:: ITEMS

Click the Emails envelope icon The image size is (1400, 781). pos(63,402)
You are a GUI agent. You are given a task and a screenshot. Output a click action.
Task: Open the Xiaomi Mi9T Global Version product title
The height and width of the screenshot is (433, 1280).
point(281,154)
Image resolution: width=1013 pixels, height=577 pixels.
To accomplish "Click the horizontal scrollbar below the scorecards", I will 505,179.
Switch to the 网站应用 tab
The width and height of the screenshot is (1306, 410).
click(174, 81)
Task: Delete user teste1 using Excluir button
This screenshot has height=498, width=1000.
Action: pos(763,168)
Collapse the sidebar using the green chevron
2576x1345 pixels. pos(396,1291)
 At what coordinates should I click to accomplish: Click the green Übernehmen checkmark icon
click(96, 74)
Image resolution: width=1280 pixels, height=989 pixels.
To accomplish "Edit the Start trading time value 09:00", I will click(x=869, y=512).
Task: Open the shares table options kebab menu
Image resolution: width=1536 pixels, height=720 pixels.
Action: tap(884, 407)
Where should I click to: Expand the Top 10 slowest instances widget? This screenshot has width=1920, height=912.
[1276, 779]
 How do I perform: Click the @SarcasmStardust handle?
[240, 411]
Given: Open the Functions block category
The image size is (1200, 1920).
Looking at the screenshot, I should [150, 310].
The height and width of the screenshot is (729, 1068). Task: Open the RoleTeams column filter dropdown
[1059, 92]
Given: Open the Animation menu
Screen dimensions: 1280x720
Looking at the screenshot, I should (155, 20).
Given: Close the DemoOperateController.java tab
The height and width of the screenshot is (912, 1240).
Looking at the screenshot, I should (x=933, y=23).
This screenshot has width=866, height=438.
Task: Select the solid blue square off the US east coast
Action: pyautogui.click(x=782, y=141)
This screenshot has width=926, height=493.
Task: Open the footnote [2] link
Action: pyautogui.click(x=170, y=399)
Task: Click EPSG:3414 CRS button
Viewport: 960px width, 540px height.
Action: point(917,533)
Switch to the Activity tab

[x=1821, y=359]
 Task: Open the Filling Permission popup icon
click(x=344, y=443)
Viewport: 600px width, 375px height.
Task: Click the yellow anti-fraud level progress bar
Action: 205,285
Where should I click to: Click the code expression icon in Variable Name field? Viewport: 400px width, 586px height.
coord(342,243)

::::

PROMPT: Copy out the lines of the listing verbatim, from the line with "Task: Delete user teste1 using Excluir button" to the line with "[x=1821, y=359]".

COMPLETED TASK:
Task: Delete user teste1 using Excluir button
This screenshot has height=498, width=1000.
Action: pos(763,168)
Collapse the sidebar using the green chevron
2576x1345 pixels. pos(396,1291)
 At what coordinates should I click to accomplish: Click the green Übernehmen checkmark icon
click(96, 74)
Image resolution: width=1280 pixels, height=989 pixels.
To accomplish "Edit the Start trading time value 09:00", I will click(x=869, y=512).
Task: Open the shares table options kebab menu
Image resolution: width=1536 pixels, height=720 pixels.
Action: tap(884, 407)
Where should I click to: Expand the Top 10 slowest instances widget? This screenshot has width=1920, height=912.
[1276, 779]
 How do I perform: Click the @SarcasmStardust handle?
[240, 411]
Given: Open the Functions block category
The image size is (1200, 1920).
Looking at the screenshot, I should [150, 310].
The height and width of the screenshot is (729, 1068). Task: Open the RoleTeams column filter dropdown
[1059, 92]
Given: Open the Animation menu
Screen dimensions: 1280x720
Looking at the screenshot, I should (155, 20).
Given: Close the DemoOperateController.java tab
The height and width of the screenshot is (912, 1240).
Looking at the screenshot, I should (x=933, y=23).
This screenshot has width=866, height=438.
Task: Select the solid blue square off the US east coast
Action: pyautogui.click(x=782, y=141)
This screenshot has width=926, height=493.
Task: Open the footnote [2] link
Action: pyautogui.click(x=170, y=399)
Task: Click EPSG:3414 CRS button
Viewport: 960px width, 540px height.
Action: point(917,533)
Switch to the Activity tab

[x=1821, y=359]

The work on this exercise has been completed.